John Milton and China


For me John Milton is the finest writer in the English language – Paradise Lost stands out as better than anything else ever written in the language and include Shakespeare. Milton would have been 400 this year so a fitting time to remember him. Milton had excellent politics, better than Shakespeare’s – an opponent of censorship, a champion of radicalism, champion of the peoples’ right to overthrow tyrants, a proponent of divorce laws, and one of the greatest poets ever.

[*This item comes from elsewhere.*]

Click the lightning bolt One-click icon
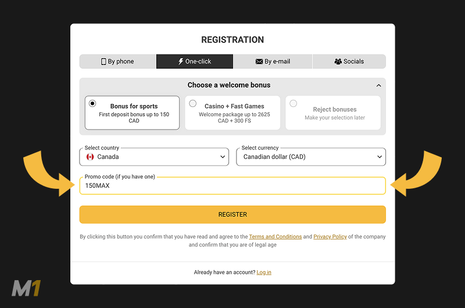 click(x=181, y=62)
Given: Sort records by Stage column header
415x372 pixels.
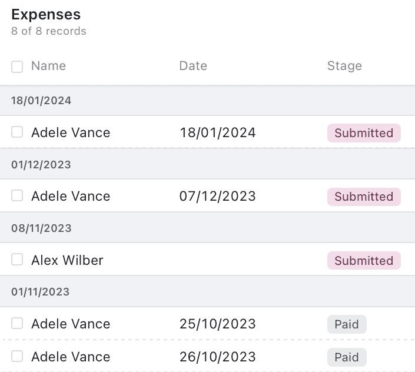Looking at the screenshot, I should pos(344,66).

A few things worth knowing about Milton


He was blind

He invented the word ‘pandemonium’ – literally meaning the place of all demons

He invented the concept of self-esteem

He met Galileo


And he noted China:


Milton (1608-74) born into the height of the Protestant Reformation in England wrote ‘Chinese drive, with sails and wind, their cany waggons light’ in Paradise Lost (1667) indicating that the West knew of the sail driven wheelbarrows of China that William Alexander was to paint over a century later in the 1790s when he saw them while accompanying Lord McCartney’s Mission to China. Milton also noted the spice trade as well as the greatness of Beijing in Paradise Lost:


‘City of old or modern fame, the seat

Of mightiest empire, from the destined walls

Of Cambalu, seat of Cathaian Can’


Milton later refers to Pequin without apparently realising that both Pequin and Cambalu are alternative names for Beijing. It seems Milton was excited by China as a vast market for English manufacturing but criticised what he saw as the country’s absolutist government which, in his mind, paralleled the absolutism of Catholicism and the divine right of kings. Paradise Lost of course also inspired Gustave Dore (left -

Milton, Paradise Lost, Plate 84 by Gustave Doré. "Me Miserable! Which way shall I fly?")


Milton’s ‘canny wagons light’ later appeared in the work (left) of the watercolourist William Alexander (1767-1816) was the McCartney Mission’s resident draughtsman producing thousands of drawings of the scenery and life of China including some excellent studies of Chinese engineering prowess (including the wind powered wheelbarrows that Milton had noted back in the 1660s); several of which later featured in the official published account of the Mission.